Filinvest REIT Corp. (FILRT), the Gotianun Group’s real estate investment trust, reported a 19 percent drop in unaudited net income to P1.05 billion last year from P1.3 billion in 2022.
In a disclosure to the Philippine Stock Exchange (PSE), the firm said that excluding the net fair value change in investment properties, FILRT posted a net income of P1.28 billion on the back of rental and other revenues of P3 billion—lower by 7.4 percent from the P3.44 billion posted in 2022.
FILRT ended 2023 with an average occupancy of 83 percent, which is better than market occupancy of 81 percent as reported by Colliers in its fourth quarter 2023 Office market report.
As of end-December 2023, FILRT successfully signed new leases totaling 20,139 square meters, including 2,630 square meters in the fourth quarter of 2023 coming from the expansion of two BPO companies.
This also includes 4,512 square meters of new traditional tenants, reinforcing FILRT’s strategy of diversifying its tenant base.
The size of new leases in 2023 is almost a fourfold improvement from the signed 5,087 square meters of new leases in 2022. New leases were closed at higher rates against current transacted rates in the Alabang area based on the Colliers report.
In terms of tenant retention, 31,835 square meters, or 77 percent of 41,110 sqm of expiring leases in 2023 were renewed.
For 2023, the WALE has improved significantly as renewals and new leases for the year have set in and the addition of Crimson Boracay pushed the WALE to 6.91 years.
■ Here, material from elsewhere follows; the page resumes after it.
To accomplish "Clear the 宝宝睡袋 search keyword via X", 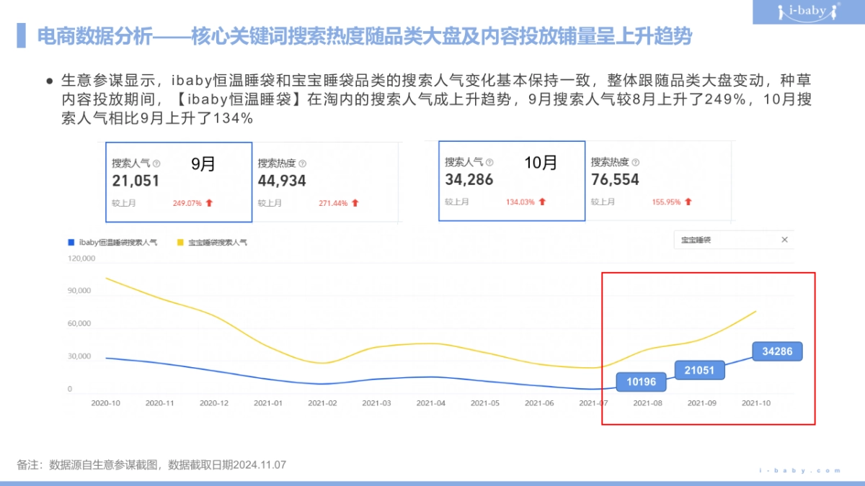I will 784,240.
The Crimson Boracay lot, which comprises nine percent of the total GLA, has a 40-year lease.
As part of its strategies, FILRT has been deliberate in diversifying its tenant mix with the addition of traditional tenants and co-working locators.
Current tenant mix is comprised of 78 percent multinational BPO companies, 11 percent traditional office and co-working, 11 percent hospitality, and the small remainder taken up by retail tenants. FILRT has zero POGO exposure.
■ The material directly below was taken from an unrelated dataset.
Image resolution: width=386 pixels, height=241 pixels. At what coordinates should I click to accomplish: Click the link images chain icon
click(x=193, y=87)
“The new leases that we have in 2024 have been encouraging and we are optimistic that leasing activities will improve further in the second half of the year,” said FILRT President and CEO Maricel Brion-Lirio.
She noted that “despite some challenges in the market conditions, we remain committed to expanding our portfolio and steadfast in our goal to significantly increase dividends for our shareholders in the long term.”
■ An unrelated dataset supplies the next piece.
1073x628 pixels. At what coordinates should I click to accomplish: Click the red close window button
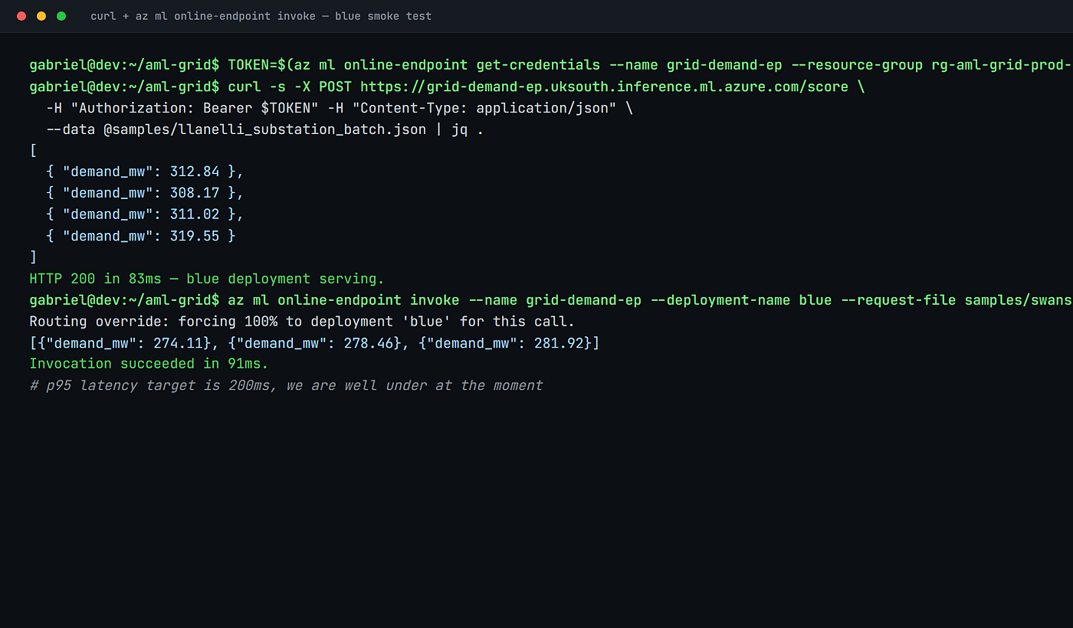[x=21, y=16]
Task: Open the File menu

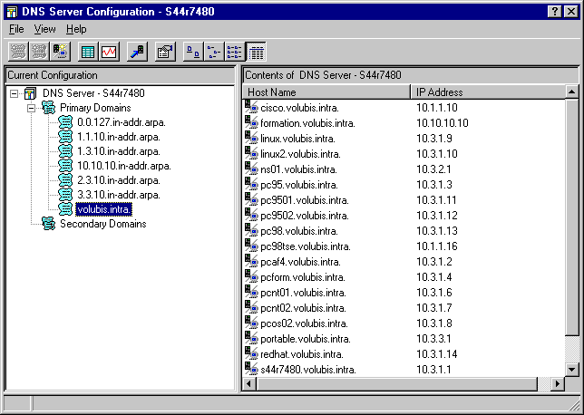Action: [x=16, y=29]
FILRT’s Board of Directors has approved the dividend declaration to all stockholders amounting to P0.067 per outstanding common share. The cash dividends will be payable on March 26, 2024 to stockholders on record as of March 11, 2024.
This first quarterly cash dividend declaration for the year translates to an annualized yield of 8.3 percent based on the previous trading day’s closing price of P3.23 per share.